Mário Cláudio: “Agustina é uma criadora insuperável de ambientes e atmosferas”
O Prémio Pessoa de 2004 viveu uma longa relação de amizade com Agustina Bessa-Luís desde que teve oportunidade de a conhecer pessoalmente nos anos 70. É um confessado admirador da obra da escritora, e acredita, como sublinha neste depoimento recolhido pelo PÚBLICO, que dela vai ficar o seu “estilo único e inigualável”, e também a sua visão da portugalidade, “uma portugalidade a Norte, com grandes personagens”.
“Conheci a obra da Agustina quando estava a cumprir o serviço militar na Guiné, no final dos anos 60. Era uma figura de quem eu já tinha ouvido falar muito. Mas foi lá que praticamente li os livros todos publicados até essa altura. E também li, nessa altura, com grande entusiasmo as crónicas que ela publicava no Diário Popular. Fiquei completamente fascinado.
Depois, quando regressei ao que na altura se chamava a Metrópole, quis conhecê-la pessoalmente. Consegui-o através de uma amiga comum, Maria Marcelina (a mulher do pintor Jaime Isidoro). Nessa altura, a Agustina morava ainda na Avenida do Marechal Gomes da Costa, e tinha acabado de regressar há pouco da famosa viagem à Grécia, com a Sophia, o Eugénio... Lembro-me muito bem de que ela trazia um medalhão ao pescoço, que tinha comprado lá, e de que gostava muito.

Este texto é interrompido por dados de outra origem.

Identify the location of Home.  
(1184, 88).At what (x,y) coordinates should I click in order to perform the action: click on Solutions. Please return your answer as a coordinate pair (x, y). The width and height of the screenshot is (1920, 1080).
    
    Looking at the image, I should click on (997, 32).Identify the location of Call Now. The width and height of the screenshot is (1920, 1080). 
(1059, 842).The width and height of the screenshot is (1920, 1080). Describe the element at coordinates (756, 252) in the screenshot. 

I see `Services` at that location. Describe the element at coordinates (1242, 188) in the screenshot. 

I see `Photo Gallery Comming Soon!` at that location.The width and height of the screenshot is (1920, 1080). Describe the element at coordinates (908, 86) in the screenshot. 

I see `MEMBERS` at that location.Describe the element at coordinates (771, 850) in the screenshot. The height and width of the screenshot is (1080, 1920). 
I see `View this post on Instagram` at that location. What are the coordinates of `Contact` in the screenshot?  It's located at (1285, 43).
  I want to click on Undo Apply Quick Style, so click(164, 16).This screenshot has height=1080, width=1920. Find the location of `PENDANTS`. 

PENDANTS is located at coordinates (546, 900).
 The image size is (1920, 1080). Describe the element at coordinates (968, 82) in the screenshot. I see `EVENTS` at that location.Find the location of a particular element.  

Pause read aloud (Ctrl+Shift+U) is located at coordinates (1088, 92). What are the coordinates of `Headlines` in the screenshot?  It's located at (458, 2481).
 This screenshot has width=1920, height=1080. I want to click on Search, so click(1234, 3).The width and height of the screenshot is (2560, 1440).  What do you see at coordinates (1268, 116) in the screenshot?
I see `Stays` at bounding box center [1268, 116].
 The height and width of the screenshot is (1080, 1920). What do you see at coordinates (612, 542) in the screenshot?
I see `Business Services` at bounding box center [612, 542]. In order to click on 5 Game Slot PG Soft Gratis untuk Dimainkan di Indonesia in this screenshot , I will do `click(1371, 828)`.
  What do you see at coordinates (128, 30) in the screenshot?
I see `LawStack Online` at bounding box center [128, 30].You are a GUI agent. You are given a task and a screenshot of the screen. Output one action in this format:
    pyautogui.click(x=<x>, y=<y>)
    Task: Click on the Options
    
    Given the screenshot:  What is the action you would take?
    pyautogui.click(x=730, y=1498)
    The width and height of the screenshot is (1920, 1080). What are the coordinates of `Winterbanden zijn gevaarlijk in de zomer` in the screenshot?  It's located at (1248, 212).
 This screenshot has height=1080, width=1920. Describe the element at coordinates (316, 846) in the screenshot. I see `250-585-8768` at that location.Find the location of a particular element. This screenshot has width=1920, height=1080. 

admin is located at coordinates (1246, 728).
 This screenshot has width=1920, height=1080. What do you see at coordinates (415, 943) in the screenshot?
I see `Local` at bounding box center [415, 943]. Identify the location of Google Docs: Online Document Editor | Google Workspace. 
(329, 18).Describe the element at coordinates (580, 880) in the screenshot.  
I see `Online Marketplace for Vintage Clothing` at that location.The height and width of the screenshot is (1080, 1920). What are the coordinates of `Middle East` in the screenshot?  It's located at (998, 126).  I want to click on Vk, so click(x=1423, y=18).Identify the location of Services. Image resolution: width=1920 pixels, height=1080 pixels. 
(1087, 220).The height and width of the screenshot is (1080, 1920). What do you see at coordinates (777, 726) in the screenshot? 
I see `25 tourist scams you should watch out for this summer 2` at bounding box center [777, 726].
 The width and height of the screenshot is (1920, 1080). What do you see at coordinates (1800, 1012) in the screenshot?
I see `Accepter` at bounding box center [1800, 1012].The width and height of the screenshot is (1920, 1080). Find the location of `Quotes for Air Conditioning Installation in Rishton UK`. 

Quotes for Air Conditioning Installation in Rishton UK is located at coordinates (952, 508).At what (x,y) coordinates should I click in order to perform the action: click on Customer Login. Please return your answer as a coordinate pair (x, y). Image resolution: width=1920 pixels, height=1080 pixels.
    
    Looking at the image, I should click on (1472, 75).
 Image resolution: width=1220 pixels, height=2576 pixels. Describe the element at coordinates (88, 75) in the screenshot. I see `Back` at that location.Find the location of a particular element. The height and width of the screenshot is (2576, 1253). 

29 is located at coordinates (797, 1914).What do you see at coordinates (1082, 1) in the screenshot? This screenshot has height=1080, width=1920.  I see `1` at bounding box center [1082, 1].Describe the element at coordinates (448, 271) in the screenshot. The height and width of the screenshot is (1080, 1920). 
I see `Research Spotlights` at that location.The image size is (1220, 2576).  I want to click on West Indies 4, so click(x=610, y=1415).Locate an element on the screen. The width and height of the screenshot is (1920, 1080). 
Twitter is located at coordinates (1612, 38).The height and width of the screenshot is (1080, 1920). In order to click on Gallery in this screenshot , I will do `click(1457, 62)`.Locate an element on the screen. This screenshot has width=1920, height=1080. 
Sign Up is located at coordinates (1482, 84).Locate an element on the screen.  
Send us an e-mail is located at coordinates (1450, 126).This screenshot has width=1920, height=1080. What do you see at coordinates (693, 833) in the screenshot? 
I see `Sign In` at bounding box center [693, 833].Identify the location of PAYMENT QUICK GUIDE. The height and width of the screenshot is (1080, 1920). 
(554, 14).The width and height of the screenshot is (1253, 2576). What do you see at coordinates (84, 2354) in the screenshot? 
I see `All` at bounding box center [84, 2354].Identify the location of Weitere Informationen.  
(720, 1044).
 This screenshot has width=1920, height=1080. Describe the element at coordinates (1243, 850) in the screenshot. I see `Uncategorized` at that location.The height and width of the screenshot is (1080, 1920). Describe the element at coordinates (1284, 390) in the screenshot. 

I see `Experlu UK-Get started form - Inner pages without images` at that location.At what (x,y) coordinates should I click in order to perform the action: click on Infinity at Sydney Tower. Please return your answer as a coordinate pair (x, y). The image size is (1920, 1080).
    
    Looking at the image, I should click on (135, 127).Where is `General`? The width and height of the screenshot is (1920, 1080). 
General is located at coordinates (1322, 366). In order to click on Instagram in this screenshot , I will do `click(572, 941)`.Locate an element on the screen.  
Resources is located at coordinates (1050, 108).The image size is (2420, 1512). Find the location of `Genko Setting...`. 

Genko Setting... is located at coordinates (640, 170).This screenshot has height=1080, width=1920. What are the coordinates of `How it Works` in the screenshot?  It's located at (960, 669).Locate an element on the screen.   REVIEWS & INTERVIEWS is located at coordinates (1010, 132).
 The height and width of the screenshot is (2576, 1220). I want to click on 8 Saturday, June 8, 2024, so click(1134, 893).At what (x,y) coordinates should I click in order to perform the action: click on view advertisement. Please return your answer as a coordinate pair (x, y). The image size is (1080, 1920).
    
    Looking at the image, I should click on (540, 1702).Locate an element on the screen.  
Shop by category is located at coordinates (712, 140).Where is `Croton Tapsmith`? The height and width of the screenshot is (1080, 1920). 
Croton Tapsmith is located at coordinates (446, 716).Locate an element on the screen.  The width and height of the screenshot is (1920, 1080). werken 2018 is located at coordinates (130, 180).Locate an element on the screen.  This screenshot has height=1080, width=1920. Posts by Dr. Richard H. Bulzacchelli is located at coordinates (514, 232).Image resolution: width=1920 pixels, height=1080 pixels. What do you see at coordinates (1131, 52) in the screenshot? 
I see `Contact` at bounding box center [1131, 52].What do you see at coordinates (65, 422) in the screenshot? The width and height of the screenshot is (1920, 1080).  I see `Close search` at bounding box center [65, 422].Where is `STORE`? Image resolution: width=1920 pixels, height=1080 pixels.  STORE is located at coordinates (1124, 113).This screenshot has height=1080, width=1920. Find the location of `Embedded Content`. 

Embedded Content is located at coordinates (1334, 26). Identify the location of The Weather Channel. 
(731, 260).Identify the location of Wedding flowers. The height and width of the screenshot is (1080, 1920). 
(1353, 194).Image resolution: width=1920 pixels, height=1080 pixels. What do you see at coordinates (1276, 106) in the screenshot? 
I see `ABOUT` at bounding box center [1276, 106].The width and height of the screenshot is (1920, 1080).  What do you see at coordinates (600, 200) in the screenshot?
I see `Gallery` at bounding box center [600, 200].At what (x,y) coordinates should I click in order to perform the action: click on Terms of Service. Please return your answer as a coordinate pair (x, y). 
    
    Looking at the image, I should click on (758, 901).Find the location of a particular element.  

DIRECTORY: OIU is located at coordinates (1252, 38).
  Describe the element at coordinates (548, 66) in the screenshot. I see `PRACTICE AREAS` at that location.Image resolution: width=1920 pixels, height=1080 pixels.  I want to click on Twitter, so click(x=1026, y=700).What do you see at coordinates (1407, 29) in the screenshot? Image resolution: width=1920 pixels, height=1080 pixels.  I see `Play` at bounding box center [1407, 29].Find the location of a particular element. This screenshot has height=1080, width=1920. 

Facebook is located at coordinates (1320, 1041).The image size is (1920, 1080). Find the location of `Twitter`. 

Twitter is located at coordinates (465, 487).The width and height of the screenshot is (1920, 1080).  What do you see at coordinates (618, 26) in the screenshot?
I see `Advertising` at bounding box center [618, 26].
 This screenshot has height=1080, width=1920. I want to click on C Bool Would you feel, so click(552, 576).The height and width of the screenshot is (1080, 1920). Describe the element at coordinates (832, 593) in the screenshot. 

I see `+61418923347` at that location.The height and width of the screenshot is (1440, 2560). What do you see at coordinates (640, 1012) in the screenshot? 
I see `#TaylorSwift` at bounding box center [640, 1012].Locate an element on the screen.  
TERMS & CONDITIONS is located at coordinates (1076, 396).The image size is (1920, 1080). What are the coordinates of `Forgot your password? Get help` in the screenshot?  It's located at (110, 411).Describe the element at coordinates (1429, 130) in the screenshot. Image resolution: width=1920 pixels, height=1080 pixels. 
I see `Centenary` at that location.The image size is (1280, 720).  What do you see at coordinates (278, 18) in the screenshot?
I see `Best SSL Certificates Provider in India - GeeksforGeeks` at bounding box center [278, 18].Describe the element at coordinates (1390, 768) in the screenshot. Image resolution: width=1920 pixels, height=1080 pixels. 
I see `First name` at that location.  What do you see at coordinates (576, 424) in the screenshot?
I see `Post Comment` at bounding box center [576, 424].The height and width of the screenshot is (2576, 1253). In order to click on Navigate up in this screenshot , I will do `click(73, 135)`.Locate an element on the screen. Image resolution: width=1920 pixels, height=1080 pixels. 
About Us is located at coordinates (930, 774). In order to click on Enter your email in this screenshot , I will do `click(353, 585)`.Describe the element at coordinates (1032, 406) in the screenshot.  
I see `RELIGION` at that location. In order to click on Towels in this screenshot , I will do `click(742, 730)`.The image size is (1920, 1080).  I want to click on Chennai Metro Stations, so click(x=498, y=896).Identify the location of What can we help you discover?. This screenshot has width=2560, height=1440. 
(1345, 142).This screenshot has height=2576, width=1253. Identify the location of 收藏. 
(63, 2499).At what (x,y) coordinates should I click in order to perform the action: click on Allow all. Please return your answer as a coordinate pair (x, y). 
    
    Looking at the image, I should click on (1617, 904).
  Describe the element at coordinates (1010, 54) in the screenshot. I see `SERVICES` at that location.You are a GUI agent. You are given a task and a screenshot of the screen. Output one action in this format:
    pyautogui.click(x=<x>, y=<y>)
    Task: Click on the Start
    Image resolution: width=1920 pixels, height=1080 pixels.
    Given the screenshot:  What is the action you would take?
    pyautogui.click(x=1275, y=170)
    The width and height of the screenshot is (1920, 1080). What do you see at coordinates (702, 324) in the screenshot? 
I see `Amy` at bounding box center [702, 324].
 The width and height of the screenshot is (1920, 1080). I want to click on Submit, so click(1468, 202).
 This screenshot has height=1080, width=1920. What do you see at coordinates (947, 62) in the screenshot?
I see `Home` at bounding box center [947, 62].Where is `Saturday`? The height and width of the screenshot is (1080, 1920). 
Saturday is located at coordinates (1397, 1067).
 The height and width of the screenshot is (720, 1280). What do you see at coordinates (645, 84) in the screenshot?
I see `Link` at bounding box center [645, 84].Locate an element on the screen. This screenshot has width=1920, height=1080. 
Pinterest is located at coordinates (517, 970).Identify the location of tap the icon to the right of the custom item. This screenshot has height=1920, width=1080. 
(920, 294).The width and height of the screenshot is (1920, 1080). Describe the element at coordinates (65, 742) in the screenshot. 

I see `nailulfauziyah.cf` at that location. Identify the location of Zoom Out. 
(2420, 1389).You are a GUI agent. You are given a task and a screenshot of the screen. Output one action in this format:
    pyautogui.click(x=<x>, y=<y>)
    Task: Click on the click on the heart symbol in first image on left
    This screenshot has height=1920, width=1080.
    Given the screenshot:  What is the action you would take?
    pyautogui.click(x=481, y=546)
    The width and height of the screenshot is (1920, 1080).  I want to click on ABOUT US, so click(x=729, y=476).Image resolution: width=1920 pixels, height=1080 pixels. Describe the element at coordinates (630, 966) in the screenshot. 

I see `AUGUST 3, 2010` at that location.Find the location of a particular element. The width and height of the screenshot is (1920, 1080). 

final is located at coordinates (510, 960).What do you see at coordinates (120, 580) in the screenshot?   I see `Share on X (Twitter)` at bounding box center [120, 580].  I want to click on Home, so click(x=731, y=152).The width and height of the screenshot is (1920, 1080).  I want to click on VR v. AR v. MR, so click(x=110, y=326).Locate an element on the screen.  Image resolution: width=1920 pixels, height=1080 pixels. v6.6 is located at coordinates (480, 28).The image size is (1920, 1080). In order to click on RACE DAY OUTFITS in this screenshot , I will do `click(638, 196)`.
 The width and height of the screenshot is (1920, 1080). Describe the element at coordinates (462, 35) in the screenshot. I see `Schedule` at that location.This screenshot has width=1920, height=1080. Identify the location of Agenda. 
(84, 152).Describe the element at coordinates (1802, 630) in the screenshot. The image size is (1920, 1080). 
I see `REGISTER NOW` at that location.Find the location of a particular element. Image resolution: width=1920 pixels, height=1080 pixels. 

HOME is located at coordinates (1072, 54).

A partir daí, ela abriu-me as portas de casa, e eu passei a frequentar os pequenos serões dos seus amigos. Eu era mais ouvinte do que participante, com uma timidez ainda por cima agravada pelo stress pós-serviço militar. Mas iniciou-se aí uma amizade. Pouco depois de eu publicar o livro Amadeo [1984], a Agustina insistiu muito para eu apresentar um livro dela, e eu recusei, porque não me sentia à altura. Ela compreendeu e não ficou nada ressentida. Mais tarde, ela própria viria a prefaciar um livro meu, Triunfo do Amor Português [2004].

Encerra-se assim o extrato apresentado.